Maxine, the Wexford's overly talkative and word-mangling cleaner, has found the new vicar, Sarah Hussain, strangled to death. {As Dora tells him, 'Before you retired you used to have to question possible witnesses, but now people like Maxine come to you. You don't have to ask.'}
'You needn't look like that. People who leave letters lying about are just asking you to read them, is what I say. I can see you want to know what was in them. Well, it was mostly bad language, the F-word and the S-word and even the W-word, though that was a funny one to send to her. 'Call yourself a woman of God?' was in a lot of them, and 'Go back to India.' One day she asked me if I'd ever been married. I thought that was a bit of cheek, considering she knew I'd got four kids. I said no, I hadn't, and had she?  I could tell she didn't like it a bit but if she could ask me, why shouldn't I ask her? 'Yes, I was,' she says. 'He died.' ... And I don't know how to put it, but there was like agony in her face. Well, she went up to the study to write her sermon. And the opportunism like never arose again.'
 Wexford, knowing he must tread carefully, finds himself disagreeing with Burden about suspects, and motives, and how the investigation should be handled.

When I looked at the book's front matter I saw that this is the 24th book in the Inspector Wexford series.  It seems to me that that's what's unique about this genre. When a mystery writer is so good at character development, and brings so many complex elements into her books, maybe even more so in the most well-written standalone novels, you realize that you have spent years getting to know the people she writes about, and in a way the things they go through seem very understandable, and realistic, and real. I think that's where the Downton Abbey effect comes from.

      Now it seemed to him as if he was to be rewarded. A BMW, not the Jaguar that had brought Mrs. Steyner and her son to Sarah Hussain's memorial service and was driven by Timon Arkwright, had been parked outside Carroll House. Its driver, a small, thin man, could just be seen sitting in the driver's seat eating a large sandwich. Wexford had read somewhere that women over fifty pass unnoticed in the street. Could that also be true of men over sixty-five? If the women hated being thus ignored, he would welcome it. Of course it is generally true that police detectives don't want to be seen. He wished he had some reason to go into one of the houses opposite, where he could watch out of a front window, but he had none. Not for the first time but perhaps more positively and tellingly than before, he was realizing how insignificant he had become in the great scheme of law and order, of law-making and law-implementing, of having nothing to do in a society where doing things was all-important.
      But still he waited, standing this time a little down the street outside a huge house, which, from the series of bells by the main entrance, seemed to be divided into flats. In case anyone was watching him -- in the unlikely event -- he put on a small show of impatience, looking at his watch several times and then, as if unable to wait any longer, he took out his mobile phone and made a call.
      Dora spoke rather irritably when he told her what he was doing. 'For heaven's sake, Reg, give it a rest. You're retired.  You don't have to do it anymore' Inspiration came to her aid. 'Gibbon misses you.'
       That made him laugh. 'Tell him I'll soon be back."


lyn said...

I enjoyed this one too although I did wonder how realistic it was that Mike would let Reg tag along on interviews etc. Still, I was able to suspend my disbelief! I somehow missed The vault but have it on my Kindle to read one day soon.

JoAnn said...

This sounds so good to me, but #24 in a series? How can one ever catch up? ;-)

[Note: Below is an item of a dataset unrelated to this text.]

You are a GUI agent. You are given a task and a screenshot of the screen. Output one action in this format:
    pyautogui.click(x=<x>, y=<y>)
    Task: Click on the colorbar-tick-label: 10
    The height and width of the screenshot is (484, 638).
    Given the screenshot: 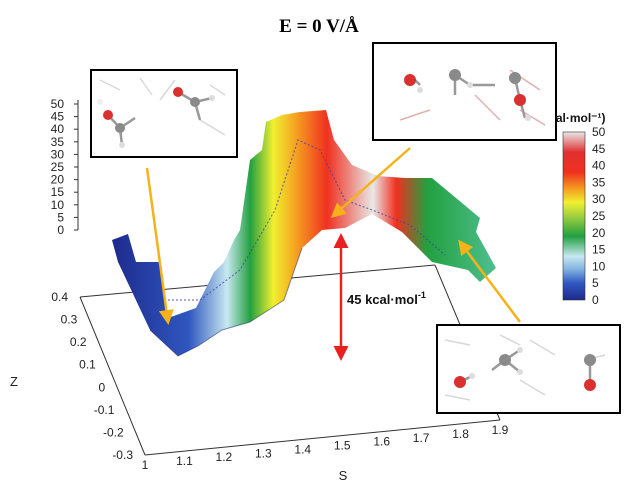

PS. 41 days 12 hours 45 minutes until Downton season 4! Have you seen the countdown on PBS's website ?

Nan said...

I just began reading this series a few months ago and I plan to continue. This is a wonderful review, and I do love getting to know the people in a series over the years, and through their 'adventures.' The best writers keep the characters alive and interesting. And she is definitely one of the best writers, I feel. Thanks so much for this.